Posted: Mon May 17, 2021 2:33 pm
by Lucie
I have ran a mixed-effects model using GAMlj. I also ran simple effects analysis which showed that my continuous IV significantly predicted my DV in one condition but not the other. How do I test whether the difference between these simple effects slopes is significant in Jamovi?

Thanks!

Re: simple slopes

Posted: Tue May 18, 2021 6:56 am
by mcfanda@gmail.com
Hi,
if you have two conditions, the F-test of the interaction between your IV (independent variables) is the test you're looking for. The interaction test null hypothesis is that the simple slopes are all equal, so if the test is significant, you can say that the simple slopes are not all equal. In the case of two conditions, this means that the two simple slopes are different.

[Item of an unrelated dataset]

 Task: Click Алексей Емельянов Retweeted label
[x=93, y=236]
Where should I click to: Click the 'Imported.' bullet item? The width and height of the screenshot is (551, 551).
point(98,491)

If you have more than two conditions, saying that the simple slopes are not all equal does not mean that they are all different. Thus, you need to look at the interaction coefficients, in the "Parameter Estimates" table. For instance, if your conditions are 1,2,3, and the continuous IV is called X, the interaction coefficient labelled "1-2 * X" informs you on whether the simple slope of X is different between condition 1 and 2, whereas the interaction coefficient "1-3 * X" informs you on whether the simple slope of X is different between condition 1 and 3.

Re: simple slopes

Posted: Tue May 18, 2021 2:02 pm
by Lucie
Thank you for the quick reply - this is really helpful! So just to confirm, the F statistic of the interaction between the continuous and categorical variables (when there is only two conditions) is testing whether the simple slopes of each condition are significantly different? Would you only need to run a further test if you ran two separate simple effects models for each condition?

Re: simple slopes

Posted: Tue May 18, 2021 10:08 pm
by mcfanda@gmail.com
It's not clear what the question is. Can you elaborate on that?

Re: simple slopes

Posted: Thu May 20, 2021 1:08 pm
by Lucie
I have noticed that in some papers have assessed the difference between simple slopes as well as stating the F statistics. Is this because they ran two separate simple effects models?

Re: simple slopes

Posted: Mon May 24, 2021 4:37 pm
by mcfanda@gmail.com
Comparing the simple slopes over and beyond the F-test is needed only if one has a categorical moderator with more than two groups. Otherwise, the test for comparing two simple slopes is the F-test (or t.test if you look at the interaction coefficient).
This is well explained in Aiken & West (1984) book or in Cohen, Cohen, Aiken & West (2003 and newer version)

Re: simple slopes

Posted: Tue May 25, 2021 1:42 pm
by Lucie
Thank you for explaining this, this is really helpful!